Cancer patients with Covid-19 who receive care at home via remote patient monitoring are significantly less likely to require hospitalisation, according to a study by Mayo Clinic.
Researchers at Mayo Clinic’s cancer centre compared this with cancer patients with Covid-19 who did not participate in the programme. Results of the study were presented this month at the American Society of Clinical Oncology annual meeting and published in the Journal of Clinical Oncology.
“For our study, we evaluated 224 Mayo Clinic patients with cancer who were found to have Covid-19 through standardised screening prior to receiving cancer treatment, or due to symptoms or close exposure,” said Tufia Haddad, a Mayo Clinic medical oncologist and the study’s senior author. Researchers followed the patients from March to July last year.
Haddad said at the outset of the pandemic Mayo Clinic rapidly developed and implemented a remote patient monitoring programme to support patients who were diagnosed with Covid-19 and at risk for severe illness.
The programme used in-home technology to monitor oxygen levels, vital signs and symptoms of Covid-19 infection, and a centralised virtual care team of nurses and physicians to manage patients. Haddad said the programme had served more than 8000 patients in rural and urban locations across 41 states by November 2020.
Researchers found among patients who did not require urgent hospitalisation at the time of their Covid-19 diagnosis, those whose care was managed by remote patient monitoring were significantly less likely to require hospitalisation for their illness, compared with those who were not managed by the programme.
“After balancing the two groups of patients who were or were not managed by the remote monitoring programme for factors known to impact Covid-19 outcomes, such as old age, male gender and obesity, there was a 78% reduction in the risk of hospitalisation – a 2.8% risk for patients on the remote monitoring programme, compared to 13% for patients not on the programme – attributed to the remote monitoring programme,” said Haddad.
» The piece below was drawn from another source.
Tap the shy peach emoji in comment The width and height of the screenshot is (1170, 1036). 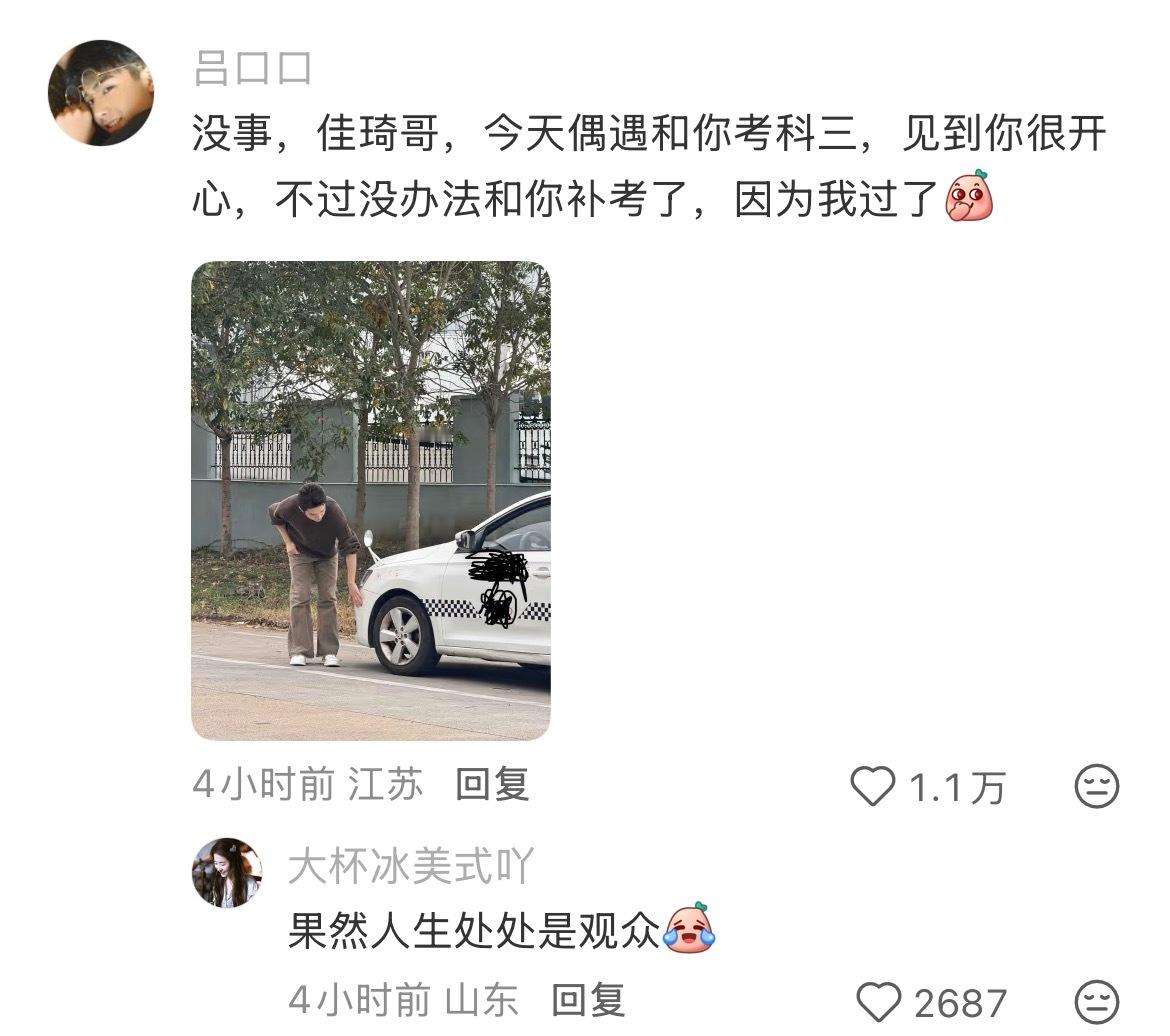tap(969, 196)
In addition, she said that when cancer patients who had been managed through remote monitoring were hospitalised, they experienced fewer hospitalisations of more than a week, ICU admissions and deaths.
“It is possible that our results were due to early detection of adverse symptoms and vital sign trends that enabled earlier care interventions to alter the trajectory of disease,” she said.
Haddad said she was encouraged by the results, but cautioned that further research would be necessary to confirm them.